## Overview
This notebook will serve for initial exploratory analysis of the Enrom email dataset.
We'll look at the volume of mails grouped by user and perform some basic text analysis of the contents to determine whether a distinction can be made between suspicious and general work mails.
Note that the dataset contains the full mail folders of the selected users, so this includes both inboxes and sent_items. To avoid duplicating mails we'll just look at the sent_items for each user*. This will also make it clearer when creating the network as a directed graph.

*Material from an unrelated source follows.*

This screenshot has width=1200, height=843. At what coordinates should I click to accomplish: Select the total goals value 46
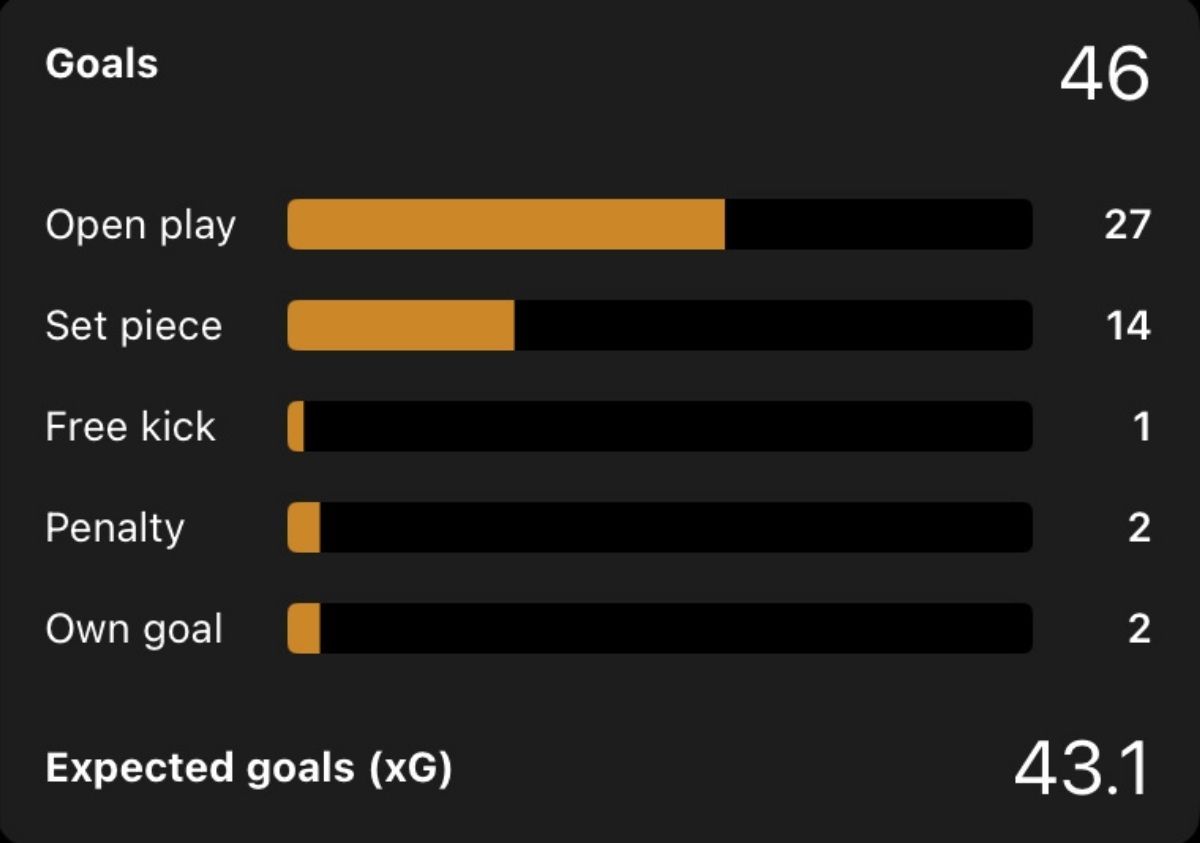tap(1104, 75)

* This will require a bit of work - the folder names aren't standardised so there may not be a sent_mail folder for each user. In addition there are 2 users who do not have a folder containing the string 'sent'


In [1]:
# Library imports
import pandas as pd
import networkx as nx
import os
import numpy as np
from email.parser import Parser

The first step is to load the mail contents into a dataframe using Eannas mail_analyzer function

In [4]:
def analyse_email(inputfile, df):
    with open(inputfile, "r") as f:
        data = f.read()

    email = Parser().parsestr(data)

    if email['to']:
        email_to = email['to']
        email_to = email_to.replace("\n", "")
        email_to = email_to.replace("\t", "")
        email_to = email_to.replace(" ", "")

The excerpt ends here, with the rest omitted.